-- Records shown --
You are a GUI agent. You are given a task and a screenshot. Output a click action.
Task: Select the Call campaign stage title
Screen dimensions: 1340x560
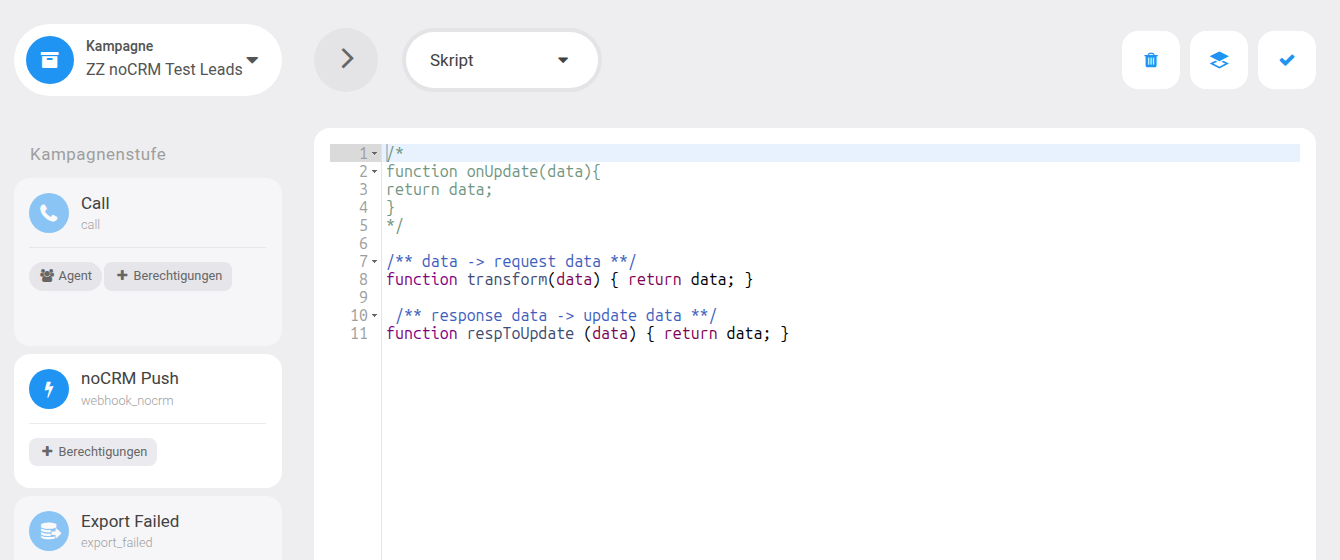tap(95, 204)
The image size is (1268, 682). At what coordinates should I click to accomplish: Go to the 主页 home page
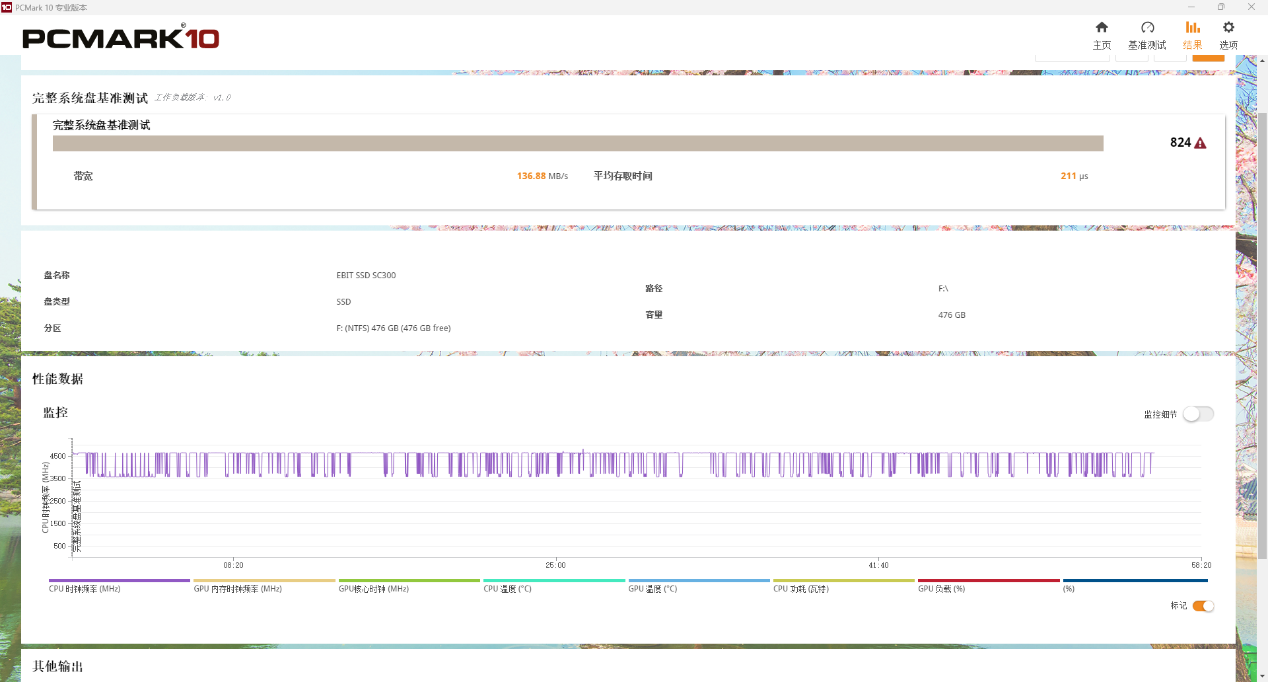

-- What you should do --
With the pictures omitted, write out exactly the lines from the one that contains "Task: Select the Call campaign stage title" through the final line of the material above, both ends included.

-- Reply to the task --
Task: Select the Call campaign stage title
Screen dimensions: 1340x560
tap(95, 204)
The image size is (1268, 682). At what coordinates should I click to accomplish: Go to the 主页 home page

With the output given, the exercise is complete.